* PROBLEM REQUIREMENTS *
Copy out each line of the entries where the word "block" is present.
··· RECORDS PROVIDED ···
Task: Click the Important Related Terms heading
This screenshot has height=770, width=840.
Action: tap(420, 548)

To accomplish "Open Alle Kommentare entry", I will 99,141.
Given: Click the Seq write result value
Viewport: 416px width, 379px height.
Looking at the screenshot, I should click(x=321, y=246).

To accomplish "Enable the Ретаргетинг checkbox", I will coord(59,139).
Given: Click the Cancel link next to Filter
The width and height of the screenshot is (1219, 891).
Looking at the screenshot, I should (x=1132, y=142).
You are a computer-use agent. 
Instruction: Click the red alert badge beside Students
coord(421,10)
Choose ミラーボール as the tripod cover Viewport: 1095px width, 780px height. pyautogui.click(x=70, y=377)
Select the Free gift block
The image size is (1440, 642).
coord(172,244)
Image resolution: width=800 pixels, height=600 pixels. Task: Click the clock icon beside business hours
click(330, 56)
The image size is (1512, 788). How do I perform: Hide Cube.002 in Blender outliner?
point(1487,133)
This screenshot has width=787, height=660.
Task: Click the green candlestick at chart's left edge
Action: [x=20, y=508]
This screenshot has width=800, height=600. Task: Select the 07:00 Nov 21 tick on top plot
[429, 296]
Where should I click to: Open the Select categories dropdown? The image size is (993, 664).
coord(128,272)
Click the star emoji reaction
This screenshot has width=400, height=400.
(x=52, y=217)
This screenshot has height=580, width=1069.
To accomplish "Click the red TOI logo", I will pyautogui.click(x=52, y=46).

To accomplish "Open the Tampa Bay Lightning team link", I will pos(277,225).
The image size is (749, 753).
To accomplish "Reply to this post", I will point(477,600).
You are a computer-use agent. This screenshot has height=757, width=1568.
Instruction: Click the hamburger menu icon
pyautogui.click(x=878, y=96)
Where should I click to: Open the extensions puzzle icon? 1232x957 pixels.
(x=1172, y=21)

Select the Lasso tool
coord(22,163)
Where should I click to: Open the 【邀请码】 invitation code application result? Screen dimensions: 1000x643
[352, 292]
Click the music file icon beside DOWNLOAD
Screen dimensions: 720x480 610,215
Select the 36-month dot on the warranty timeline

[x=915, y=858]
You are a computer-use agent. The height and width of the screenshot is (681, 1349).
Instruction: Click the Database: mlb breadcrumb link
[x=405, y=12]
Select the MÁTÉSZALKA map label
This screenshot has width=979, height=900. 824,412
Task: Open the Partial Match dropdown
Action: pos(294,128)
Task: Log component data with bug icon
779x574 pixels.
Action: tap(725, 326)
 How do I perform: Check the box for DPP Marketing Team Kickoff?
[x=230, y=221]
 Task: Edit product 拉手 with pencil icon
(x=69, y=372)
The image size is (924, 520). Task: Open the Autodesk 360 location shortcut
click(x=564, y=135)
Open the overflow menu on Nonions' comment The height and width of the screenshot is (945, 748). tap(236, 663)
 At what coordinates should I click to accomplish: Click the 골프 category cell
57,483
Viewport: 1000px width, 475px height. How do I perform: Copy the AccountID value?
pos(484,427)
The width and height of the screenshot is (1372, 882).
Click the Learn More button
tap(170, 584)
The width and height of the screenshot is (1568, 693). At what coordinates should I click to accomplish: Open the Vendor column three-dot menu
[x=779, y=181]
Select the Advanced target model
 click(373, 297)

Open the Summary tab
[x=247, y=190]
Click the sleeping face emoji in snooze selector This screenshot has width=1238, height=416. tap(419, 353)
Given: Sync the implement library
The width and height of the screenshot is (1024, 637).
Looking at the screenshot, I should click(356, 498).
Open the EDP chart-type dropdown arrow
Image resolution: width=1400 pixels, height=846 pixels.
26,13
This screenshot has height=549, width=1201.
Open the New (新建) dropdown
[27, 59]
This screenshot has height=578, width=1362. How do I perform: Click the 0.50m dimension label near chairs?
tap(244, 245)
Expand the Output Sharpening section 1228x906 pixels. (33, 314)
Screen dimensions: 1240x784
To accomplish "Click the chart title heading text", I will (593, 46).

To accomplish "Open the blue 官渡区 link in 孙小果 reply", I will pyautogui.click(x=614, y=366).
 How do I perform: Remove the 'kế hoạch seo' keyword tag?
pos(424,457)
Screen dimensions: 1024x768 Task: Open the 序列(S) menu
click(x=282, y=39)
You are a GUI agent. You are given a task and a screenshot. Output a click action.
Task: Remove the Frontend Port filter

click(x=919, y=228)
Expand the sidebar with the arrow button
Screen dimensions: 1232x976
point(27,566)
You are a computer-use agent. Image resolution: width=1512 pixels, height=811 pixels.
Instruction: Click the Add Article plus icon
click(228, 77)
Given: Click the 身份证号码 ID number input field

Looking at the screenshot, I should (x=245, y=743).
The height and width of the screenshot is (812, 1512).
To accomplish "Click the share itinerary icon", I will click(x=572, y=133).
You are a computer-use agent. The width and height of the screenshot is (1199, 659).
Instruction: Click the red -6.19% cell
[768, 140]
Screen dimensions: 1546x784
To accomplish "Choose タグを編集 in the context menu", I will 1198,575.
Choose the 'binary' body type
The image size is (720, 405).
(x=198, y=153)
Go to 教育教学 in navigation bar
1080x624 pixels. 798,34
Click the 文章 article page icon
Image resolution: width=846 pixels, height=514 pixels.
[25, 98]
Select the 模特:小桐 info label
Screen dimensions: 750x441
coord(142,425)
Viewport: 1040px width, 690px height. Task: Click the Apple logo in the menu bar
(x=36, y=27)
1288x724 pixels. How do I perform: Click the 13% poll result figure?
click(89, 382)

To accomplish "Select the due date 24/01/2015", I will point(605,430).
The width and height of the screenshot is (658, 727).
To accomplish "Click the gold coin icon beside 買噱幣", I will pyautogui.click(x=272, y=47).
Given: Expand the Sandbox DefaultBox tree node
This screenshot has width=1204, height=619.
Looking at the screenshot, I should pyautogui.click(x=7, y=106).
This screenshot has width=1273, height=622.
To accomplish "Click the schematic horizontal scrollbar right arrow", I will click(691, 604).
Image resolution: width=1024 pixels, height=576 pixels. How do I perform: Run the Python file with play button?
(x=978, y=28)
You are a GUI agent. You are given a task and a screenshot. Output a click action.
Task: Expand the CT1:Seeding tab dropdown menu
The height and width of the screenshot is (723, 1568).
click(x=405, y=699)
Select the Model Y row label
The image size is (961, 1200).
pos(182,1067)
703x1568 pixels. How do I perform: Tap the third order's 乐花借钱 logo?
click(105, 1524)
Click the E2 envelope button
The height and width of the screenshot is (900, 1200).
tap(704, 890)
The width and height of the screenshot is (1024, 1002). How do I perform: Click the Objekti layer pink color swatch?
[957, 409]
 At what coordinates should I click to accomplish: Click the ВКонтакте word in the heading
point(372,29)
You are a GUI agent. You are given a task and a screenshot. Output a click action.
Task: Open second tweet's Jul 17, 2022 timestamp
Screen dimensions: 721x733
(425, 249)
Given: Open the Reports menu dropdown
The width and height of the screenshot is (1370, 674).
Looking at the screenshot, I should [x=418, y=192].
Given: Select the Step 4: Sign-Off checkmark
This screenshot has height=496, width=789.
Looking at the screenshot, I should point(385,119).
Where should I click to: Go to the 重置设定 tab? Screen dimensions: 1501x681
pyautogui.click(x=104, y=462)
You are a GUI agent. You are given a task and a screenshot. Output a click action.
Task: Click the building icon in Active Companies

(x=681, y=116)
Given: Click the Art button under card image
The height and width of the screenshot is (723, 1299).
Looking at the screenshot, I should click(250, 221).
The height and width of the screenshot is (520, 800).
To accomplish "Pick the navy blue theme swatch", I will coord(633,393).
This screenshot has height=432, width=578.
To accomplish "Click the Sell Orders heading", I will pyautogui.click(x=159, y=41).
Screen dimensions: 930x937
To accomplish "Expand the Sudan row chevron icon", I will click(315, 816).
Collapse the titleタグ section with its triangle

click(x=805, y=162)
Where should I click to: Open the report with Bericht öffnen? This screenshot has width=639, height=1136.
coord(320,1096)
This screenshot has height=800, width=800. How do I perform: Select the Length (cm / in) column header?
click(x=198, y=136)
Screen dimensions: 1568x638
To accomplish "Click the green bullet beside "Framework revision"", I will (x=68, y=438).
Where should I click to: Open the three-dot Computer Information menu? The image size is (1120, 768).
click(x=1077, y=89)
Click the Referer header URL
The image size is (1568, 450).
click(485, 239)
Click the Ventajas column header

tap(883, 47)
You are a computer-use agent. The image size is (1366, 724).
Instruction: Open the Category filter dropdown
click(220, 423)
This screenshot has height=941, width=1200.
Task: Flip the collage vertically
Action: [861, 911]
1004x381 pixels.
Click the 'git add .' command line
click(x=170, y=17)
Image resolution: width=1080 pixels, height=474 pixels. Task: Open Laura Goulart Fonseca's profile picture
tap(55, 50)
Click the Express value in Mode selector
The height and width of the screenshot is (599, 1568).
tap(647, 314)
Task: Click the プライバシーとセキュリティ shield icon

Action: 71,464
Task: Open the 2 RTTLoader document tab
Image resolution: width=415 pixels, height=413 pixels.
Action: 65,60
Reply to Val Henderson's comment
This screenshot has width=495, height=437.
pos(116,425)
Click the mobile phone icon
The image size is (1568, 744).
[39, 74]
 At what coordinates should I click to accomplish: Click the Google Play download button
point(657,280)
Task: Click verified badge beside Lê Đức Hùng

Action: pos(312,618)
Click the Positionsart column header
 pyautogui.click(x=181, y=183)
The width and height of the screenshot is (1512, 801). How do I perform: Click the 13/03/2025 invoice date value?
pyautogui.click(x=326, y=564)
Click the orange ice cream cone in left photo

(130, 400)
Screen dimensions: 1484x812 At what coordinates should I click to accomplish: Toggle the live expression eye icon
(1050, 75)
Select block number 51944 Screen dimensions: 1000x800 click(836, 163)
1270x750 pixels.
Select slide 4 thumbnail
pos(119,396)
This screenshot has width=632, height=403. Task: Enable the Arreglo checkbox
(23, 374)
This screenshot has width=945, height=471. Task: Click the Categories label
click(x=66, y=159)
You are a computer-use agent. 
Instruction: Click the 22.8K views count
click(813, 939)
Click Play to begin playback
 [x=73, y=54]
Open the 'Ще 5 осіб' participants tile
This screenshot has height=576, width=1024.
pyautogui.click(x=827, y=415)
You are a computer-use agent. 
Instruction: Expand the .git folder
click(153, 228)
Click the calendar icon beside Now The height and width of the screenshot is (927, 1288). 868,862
···
* RESPONSE AREA *
Select the Free gift block
Select block number 51944 Screen dimensions: 1000x800 click(836, 163)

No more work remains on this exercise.